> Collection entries
+--

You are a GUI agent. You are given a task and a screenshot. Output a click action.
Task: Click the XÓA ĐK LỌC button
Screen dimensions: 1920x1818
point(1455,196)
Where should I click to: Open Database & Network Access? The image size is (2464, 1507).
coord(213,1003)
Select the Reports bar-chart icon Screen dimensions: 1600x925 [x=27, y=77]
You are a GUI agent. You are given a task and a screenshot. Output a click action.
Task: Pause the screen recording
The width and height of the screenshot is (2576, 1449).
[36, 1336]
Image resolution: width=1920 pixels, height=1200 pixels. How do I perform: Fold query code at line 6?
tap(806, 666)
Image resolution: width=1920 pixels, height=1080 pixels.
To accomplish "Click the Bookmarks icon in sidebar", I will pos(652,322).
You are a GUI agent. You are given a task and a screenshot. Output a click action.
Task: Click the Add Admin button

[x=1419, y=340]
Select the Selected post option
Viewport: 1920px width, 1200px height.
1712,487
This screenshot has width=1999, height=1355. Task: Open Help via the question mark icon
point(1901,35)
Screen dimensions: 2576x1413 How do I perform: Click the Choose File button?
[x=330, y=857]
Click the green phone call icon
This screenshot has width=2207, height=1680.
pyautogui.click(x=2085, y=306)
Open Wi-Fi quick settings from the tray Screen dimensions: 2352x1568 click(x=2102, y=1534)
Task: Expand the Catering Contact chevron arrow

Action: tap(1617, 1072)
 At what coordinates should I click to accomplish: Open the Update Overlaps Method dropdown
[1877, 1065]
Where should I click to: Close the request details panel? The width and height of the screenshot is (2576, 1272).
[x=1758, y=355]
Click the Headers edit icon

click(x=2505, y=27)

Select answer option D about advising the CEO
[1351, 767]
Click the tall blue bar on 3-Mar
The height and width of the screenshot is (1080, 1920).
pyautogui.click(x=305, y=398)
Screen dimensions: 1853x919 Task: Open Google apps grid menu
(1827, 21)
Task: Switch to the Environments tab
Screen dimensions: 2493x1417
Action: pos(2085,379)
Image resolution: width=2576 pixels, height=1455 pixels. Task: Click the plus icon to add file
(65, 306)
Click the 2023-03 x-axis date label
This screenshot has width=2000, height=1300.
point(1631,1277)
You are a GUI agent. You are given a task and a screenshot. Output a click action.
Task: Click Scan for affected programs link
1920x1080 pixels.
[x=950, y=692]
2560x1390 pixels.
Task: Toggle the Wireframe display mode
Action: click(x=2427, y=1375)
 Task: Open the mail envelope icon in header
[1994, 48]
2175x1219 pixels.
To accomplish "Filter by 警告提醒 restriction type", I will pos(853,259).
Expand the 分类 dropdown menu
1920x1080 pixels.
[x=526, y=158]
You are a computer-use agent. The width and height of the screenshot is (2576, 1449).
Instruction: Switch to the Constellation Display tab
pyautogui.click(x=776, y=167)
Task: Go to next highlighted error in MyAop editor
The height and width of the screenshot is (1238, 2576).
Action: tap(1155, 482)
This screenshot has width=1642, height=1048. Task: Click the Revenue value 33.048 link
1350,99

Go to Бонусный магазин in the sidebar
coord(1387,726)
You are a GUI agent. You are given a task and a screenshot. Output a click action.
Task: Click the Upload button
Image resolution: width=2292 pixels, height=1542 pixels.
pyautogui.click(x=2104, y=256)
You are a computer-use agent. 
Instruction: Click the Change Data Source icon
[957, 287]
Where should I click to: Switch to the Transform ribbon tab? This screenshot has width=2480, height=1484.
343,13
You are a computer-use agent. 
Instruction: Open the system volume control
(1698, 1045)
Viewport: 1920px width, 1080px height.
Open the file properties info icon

+--

Each of the lines from the one that contains "This screenshot has width=2000, height=1300." through the last line of the data needs to be repeated exactly, with no others.

This screenshot has width=2000, height=1300.
point(1631,1277)
You are a GUI agent. You are given a task and a screenshot. Output a click action.
Task: Click Scan for affected programs link
1920x1080 pixels.
[x=950, y=692]
2560x1390 pixels.
Task: Toggle the Wireframe display mode
Action: click(x=2427, y=1375)
 Task: Open the mail envelope icon in header
[1994, 48]
2175x1219 pixels.
To accomplish "Filter by 警告提醒 restriction type", I will pos(853,259).
Expand the 分类 dropdown menu
1920x1080 pixels.
[x=526, y=158]
You are a computer-use agent. The width and height of the screenshot is (2576, 1449).
Instruction: Switch to the Constellation Display tab
pyautogui.click(x=776, y=167)
Task: Go to next highlighted error in MyAop editor
The height and width of the screenshot is (1238, 2576).
Action: tap(1155, 482)
This screenshot has width=1642, height=1048. Task: Click the Revenue value 33.048 link
1350,99

Go to Бонусный магазин in the sidebar
coord(1387,726)
You are a GUI agent. You are given a task and a screenshot. Output a click action.
Task: Click the Upload button
Image resolution: width=2292 pixels, height=1542 pixels.
pyautogui.click(x=2104, y=256)
You are a computer-use agent. 
Instruction: Click the Change Data Source icon
[957, 287]
Where should I click to: Switch to the Transform ribbon tab? This screenshot has width=2480, height=1484.
343,13
You are a computer-use agent. 
Instruction: Open the system volume control
(1698, 1045)
Viewport: 1920px width, 1080px height.
Open the file properties info icon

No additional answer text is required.